— SUPPLIED MATERIAL —

##############################

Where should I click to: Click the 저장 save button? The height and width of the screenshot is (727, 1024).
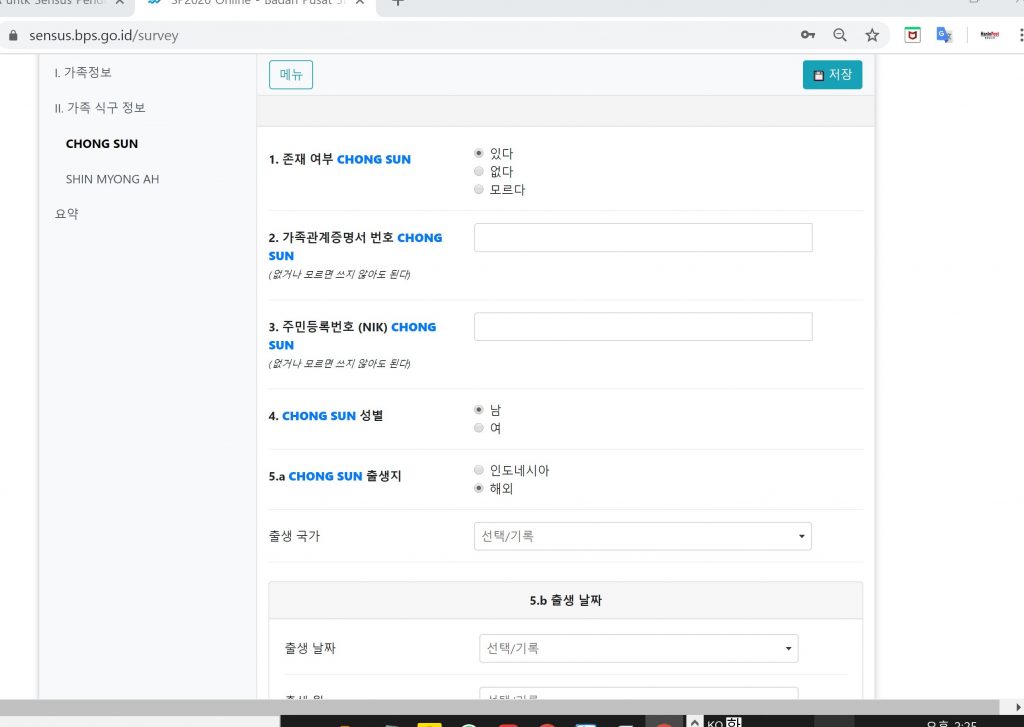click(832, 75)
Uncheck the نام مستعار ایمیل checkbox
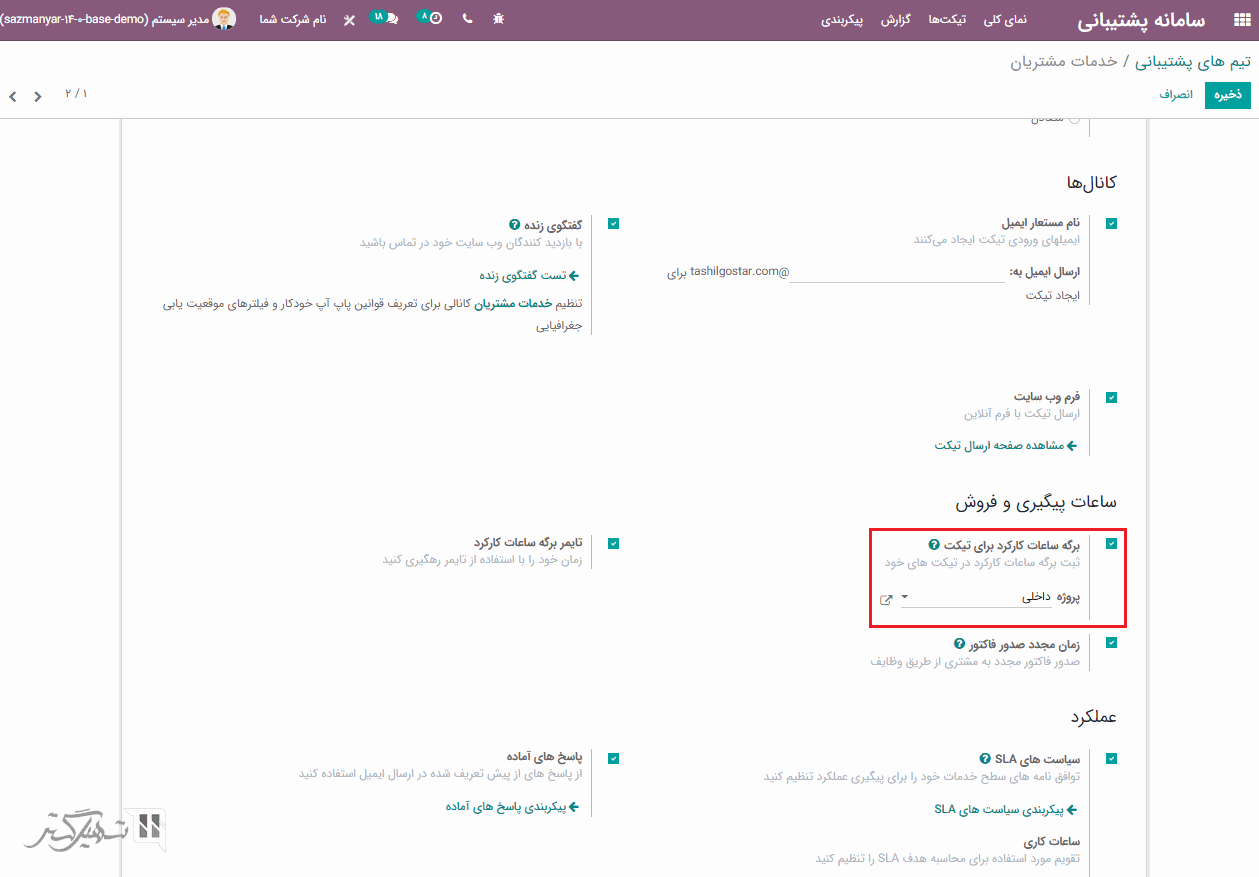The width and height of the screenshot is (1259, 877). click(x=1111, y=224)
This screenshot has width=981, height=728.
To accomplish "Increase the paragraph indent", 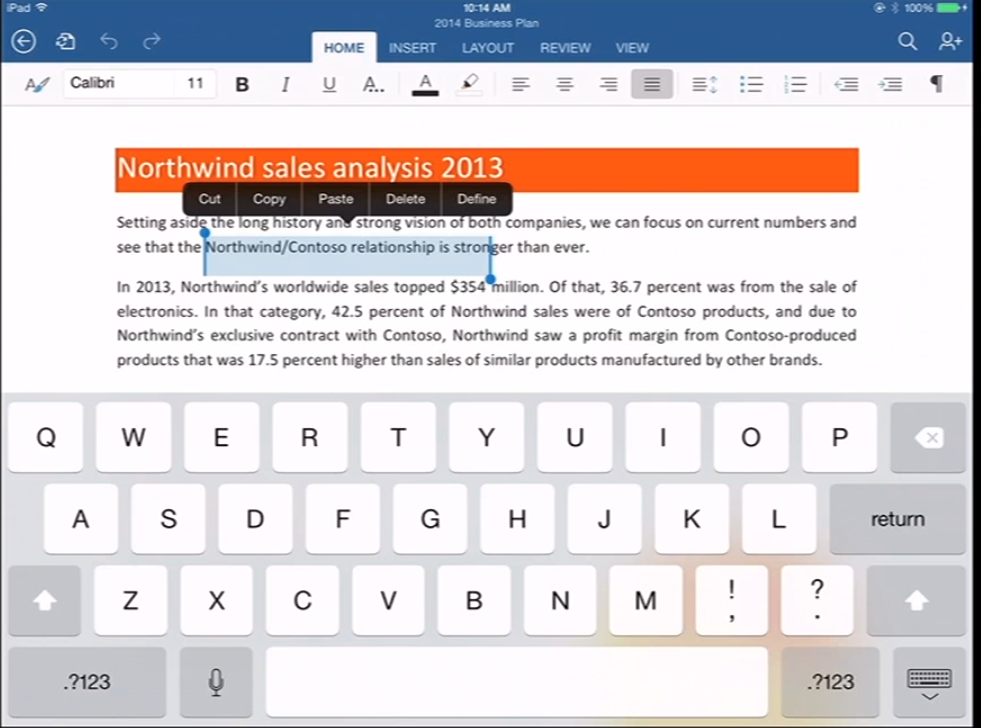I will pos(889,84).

##############################

This exercise asks for an exact copy of the lines from the first one in the data through the line that contains "This screenshot has width=981, height=728.", pictures excluded.

Where should I click to: Click the 저장 save button? The height and width of the screenshot is (727, 1024).
click(832, 75)
Uncheck the نام مستعار ایمیل checkbox
The width and height of the screenshot is (1259, 877). click(x=1111, y=224)
This screenshot has width=981, height=728.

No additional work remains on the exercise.